Instructions to follow —
Without the images, write out the whole listing exactly.

Supplied material —
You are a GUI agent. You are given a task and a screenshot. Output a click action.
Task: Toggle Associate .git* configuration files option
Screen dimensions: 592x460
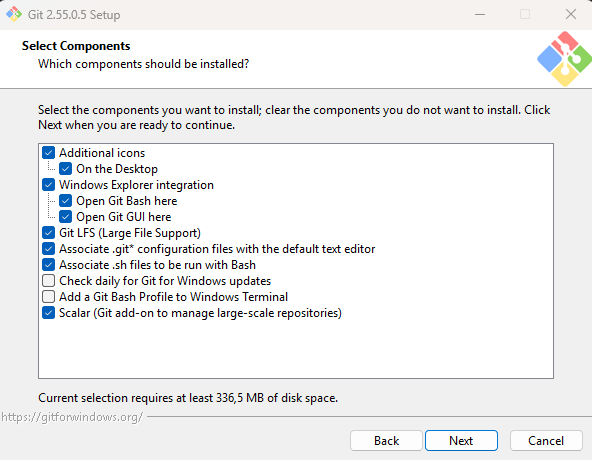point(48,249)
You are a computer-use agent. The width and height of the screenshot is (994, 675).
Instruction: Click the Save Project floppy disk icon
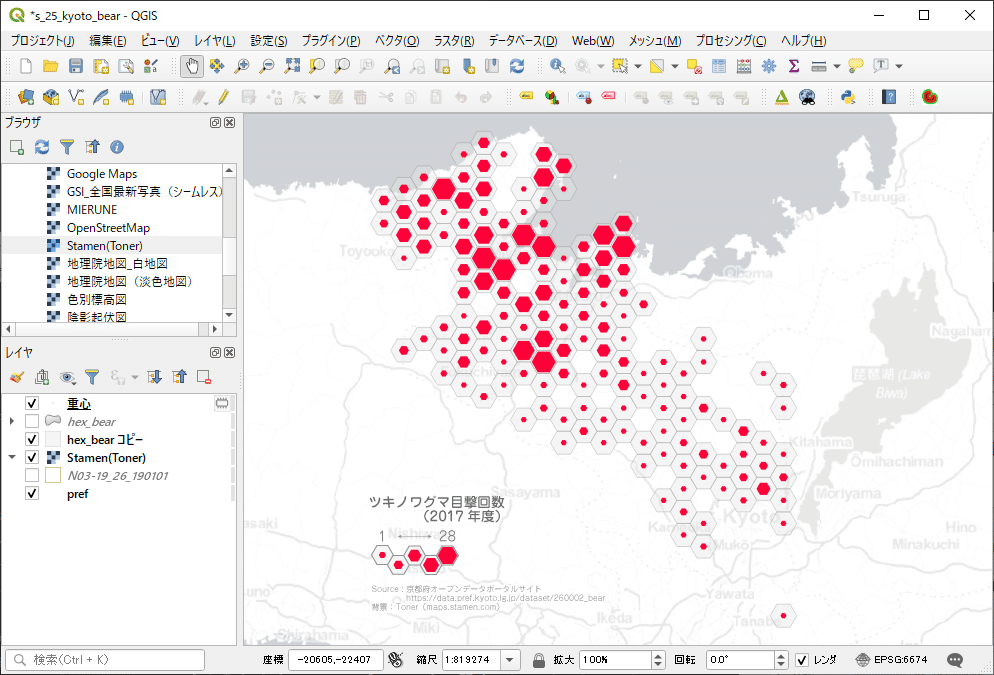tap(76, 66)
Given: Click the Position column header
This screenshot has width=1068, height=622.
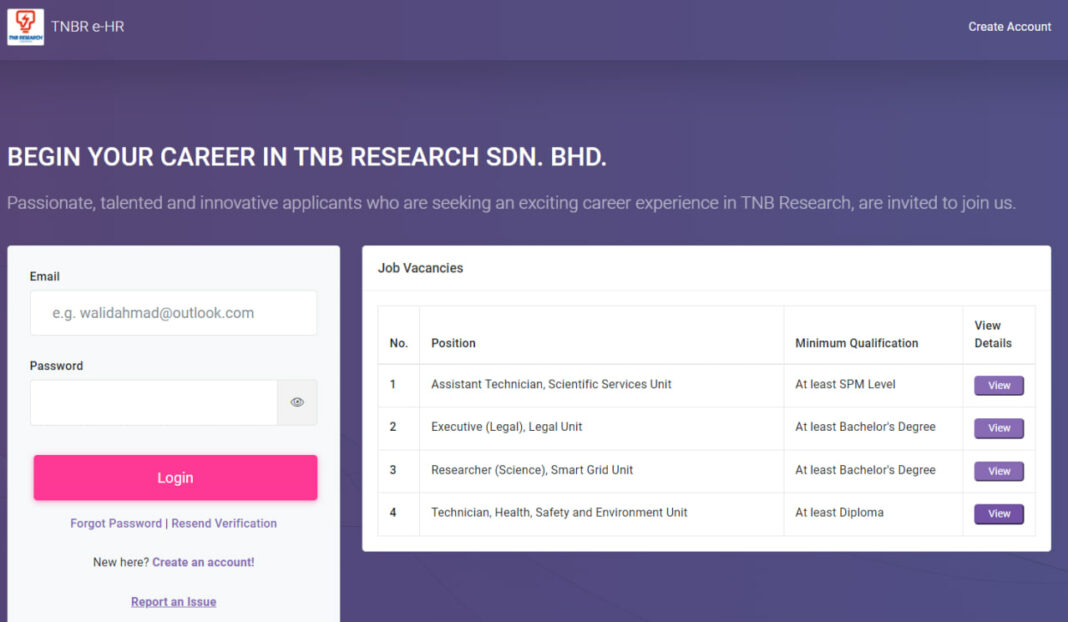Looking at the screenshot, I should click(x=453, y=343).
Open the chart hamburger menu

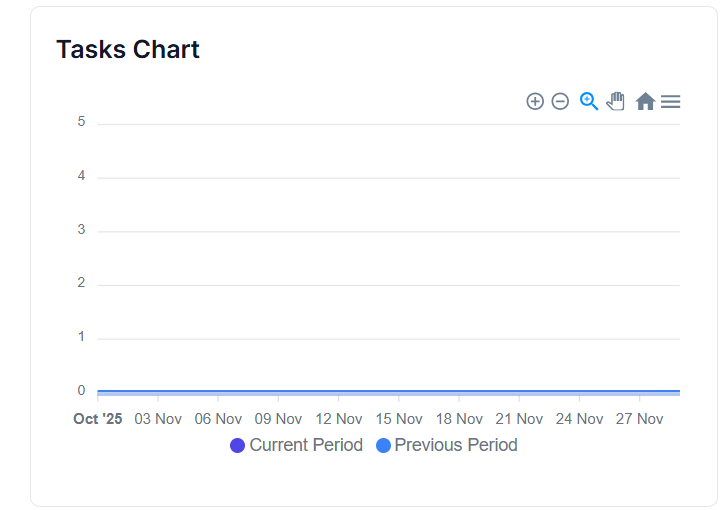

Exercise output —
You are a GUI agent. You are given a task and a screenshot. Output a click action.
Task: Toggle Associate .git* configuration files option
Screen dimensions: 592x460
point(48,249)
You are a computer-use agent. The width and height of the screenshot is (994, 675).
Instruction: Click the Save Project floppy disk icon
tap(76, 66)
Given: Click the Position column header
This screenshot has width=1068, height=622.
Looking at the screenshot, I should click(x=453, y=343).
Open the chart hamburger menu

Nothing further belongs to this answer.